*ASSIGNMENT*. From the entries below, extract every line that includes the word "agent".

Segment Start: DATA FOR PROCESSING

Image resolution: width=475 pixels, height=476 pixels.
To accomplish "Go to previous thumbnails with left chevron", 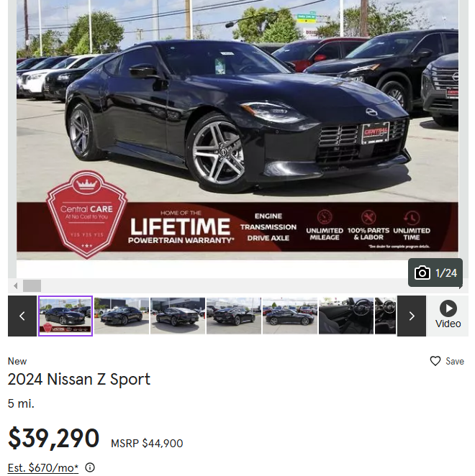I will (x=22, y=316).
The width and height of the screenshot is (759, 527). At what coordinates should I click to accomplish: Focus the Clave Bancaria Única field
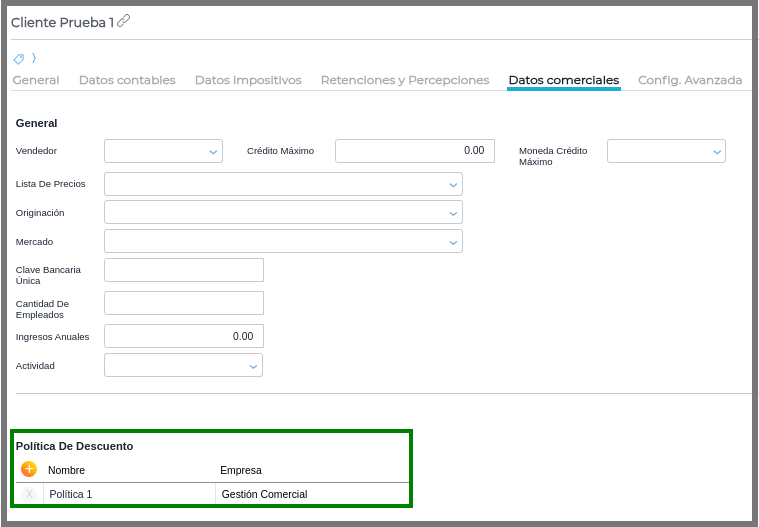tap(184, 270)
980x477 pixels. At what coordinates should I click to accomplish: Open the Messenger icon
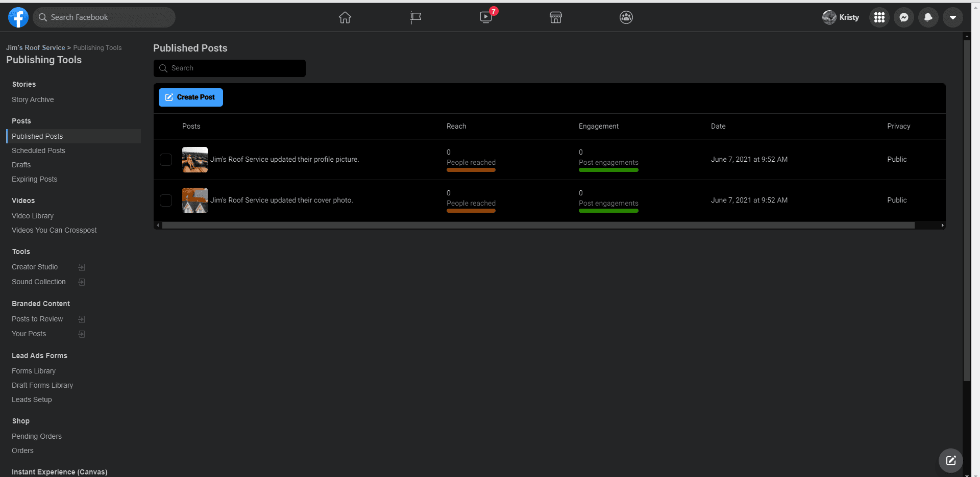[903, 17]
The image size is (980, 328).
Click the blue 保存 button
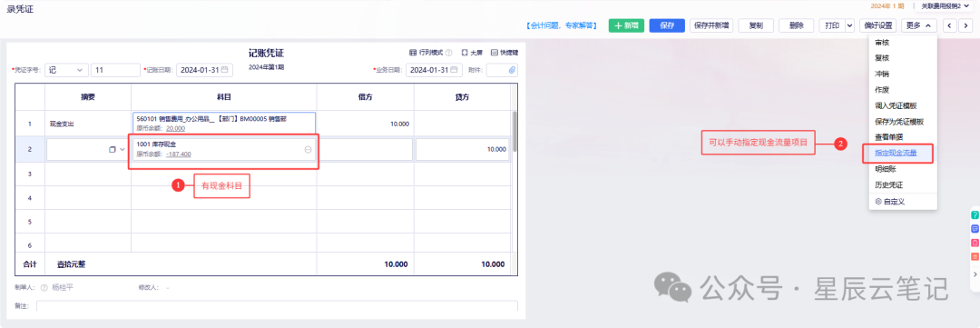click(x=667, y=25)
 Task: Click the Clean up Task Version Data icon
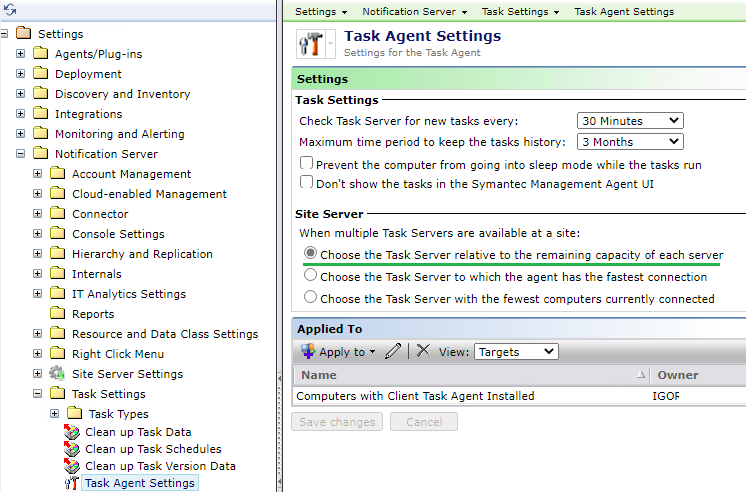pyautogui.click(x=72, y=466)
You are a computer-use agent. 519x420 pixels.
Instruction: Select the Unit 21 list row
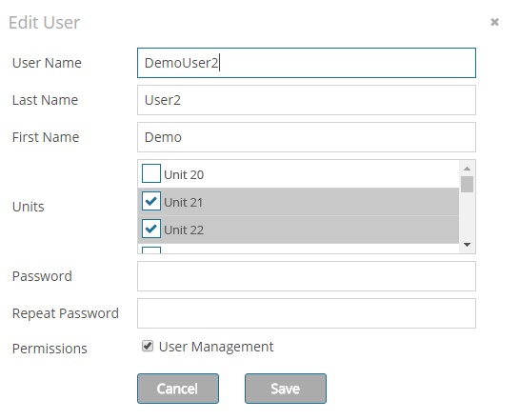click(x=298, y=202)
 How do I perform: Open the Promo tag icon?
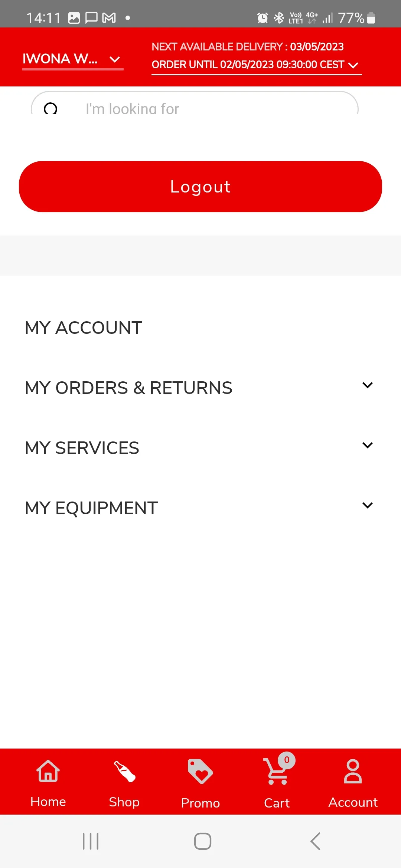tap(200, 772)
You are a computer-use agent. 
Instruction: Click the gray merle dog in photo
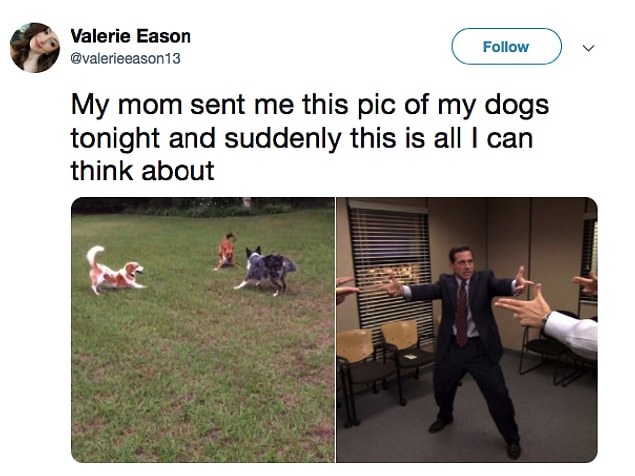[x=265, y=271]
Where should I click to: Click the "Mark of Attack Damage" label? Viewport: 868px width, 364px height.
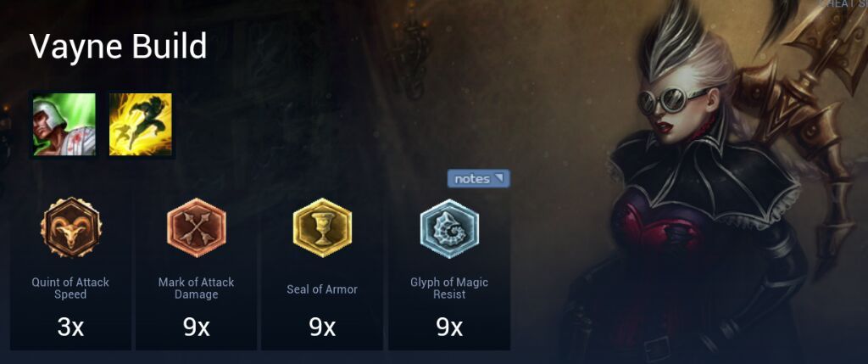[x=197, y=288]
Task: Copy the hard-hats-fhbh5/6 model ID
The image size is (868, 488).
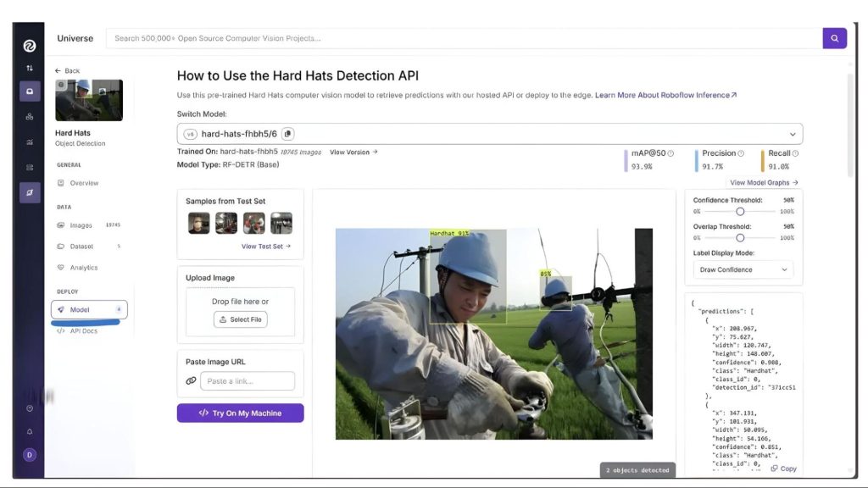Action: (x=288, y=134)
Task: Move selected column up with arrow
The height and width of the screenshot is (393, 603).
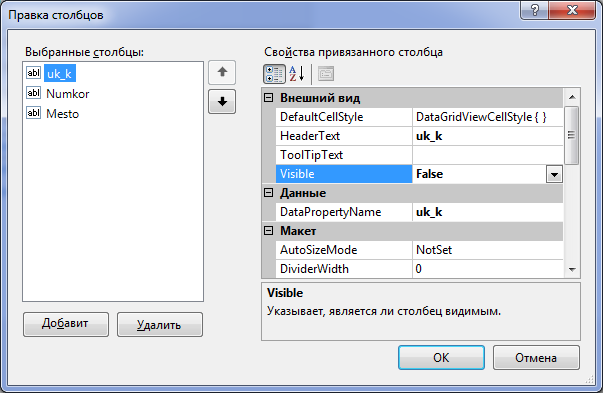Action: point(222,72)
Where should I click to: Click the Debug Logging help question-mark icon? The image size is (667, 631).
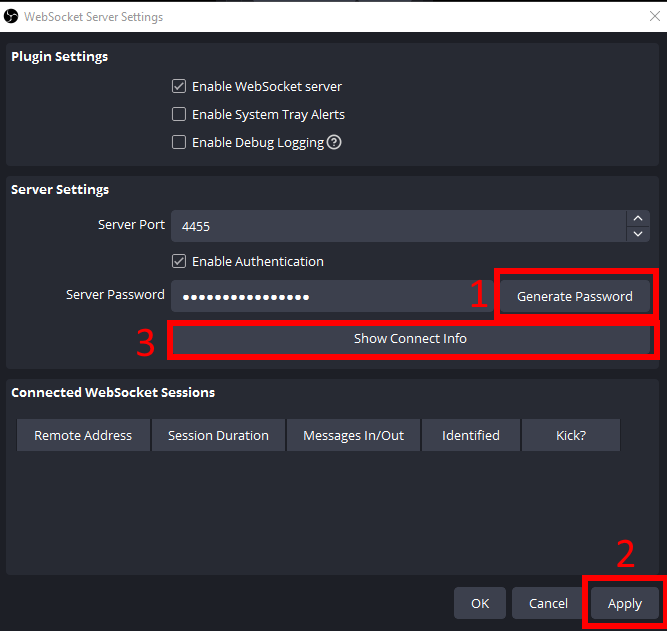pyautogui.click(x=334, y=142)

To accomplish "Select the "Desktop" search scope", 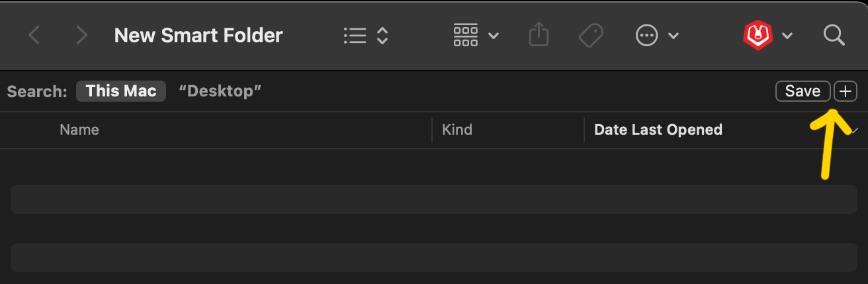I will pyautogui.click(x=220, y=91).
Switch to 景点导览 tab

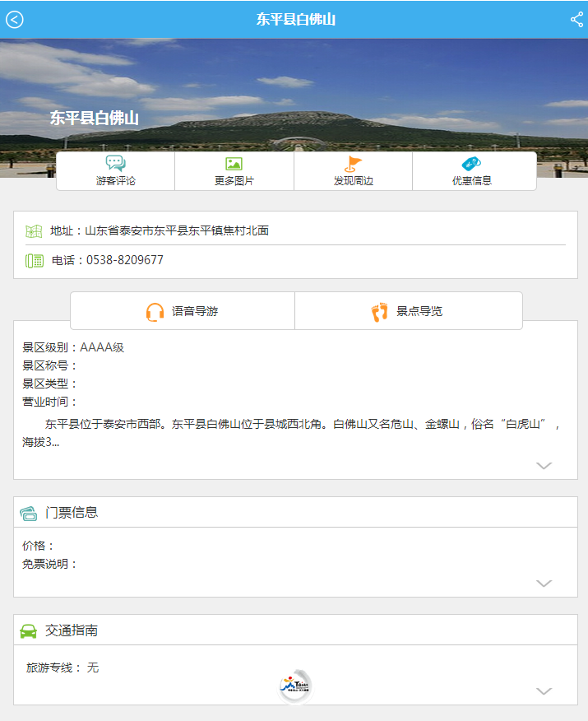(419, 311)
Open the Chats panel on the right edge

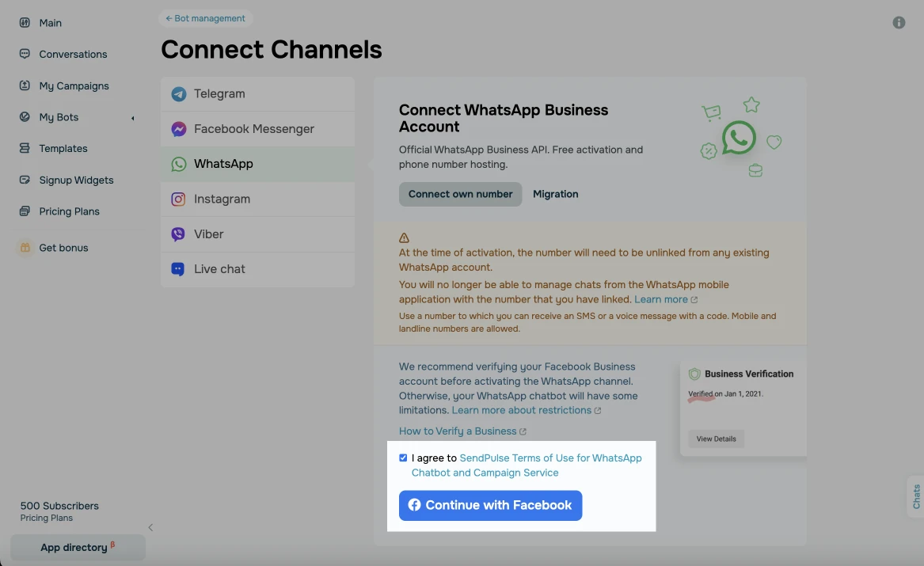click(x=914, y=497)
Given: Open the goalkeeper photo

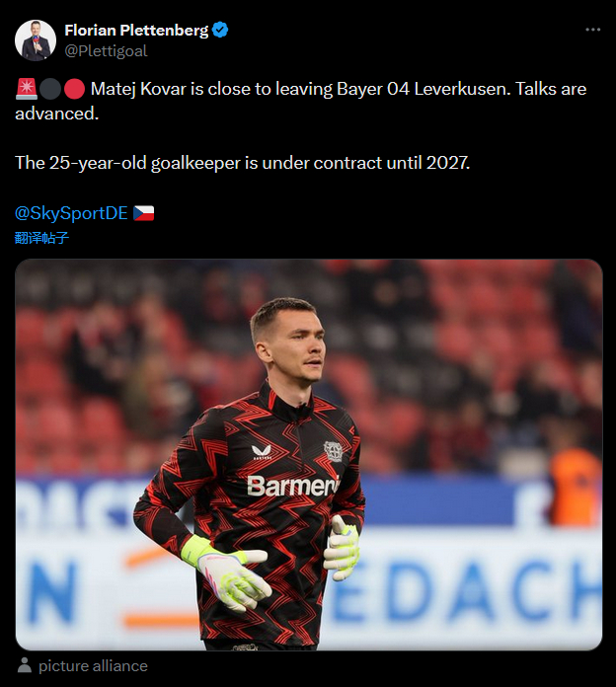Looking at the screenshot, I should pyautogui.click(x=308, y=454).
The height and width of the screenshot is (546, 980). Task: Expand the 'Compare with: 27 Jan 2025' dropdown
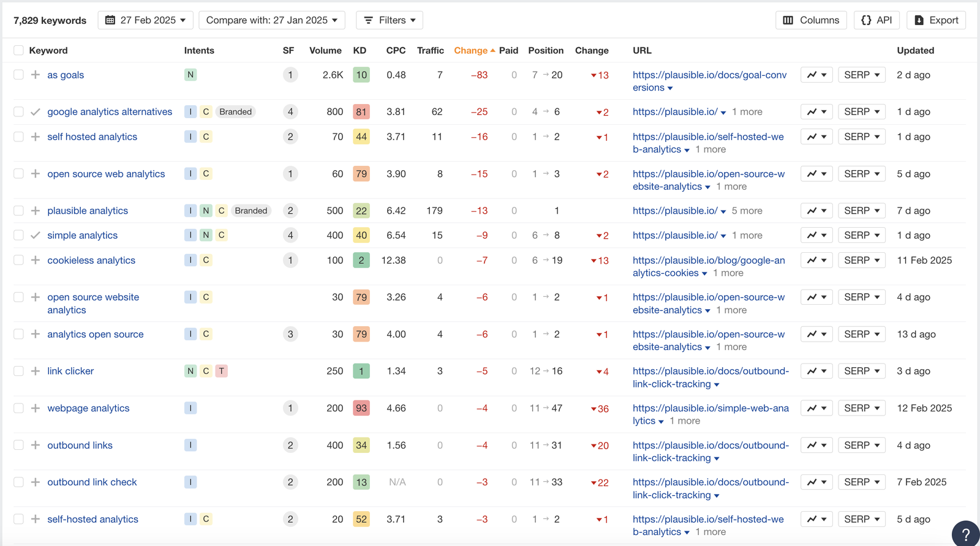point(271,20)
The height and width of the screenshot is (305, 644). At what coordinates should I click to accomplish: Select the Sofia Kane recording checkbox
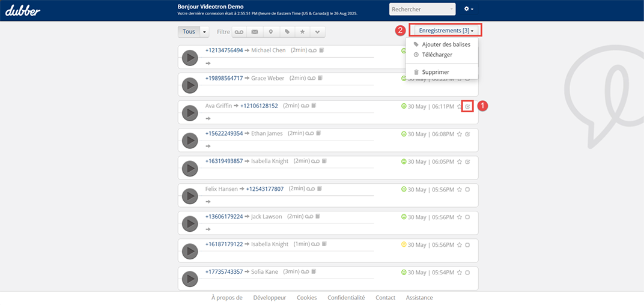coord(467,273)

Segment End: DATA FOR PROCESSING

*THE ANSWER*.
You are a computer-use agent. 519x420 pixels.
You are a computer-use agent. 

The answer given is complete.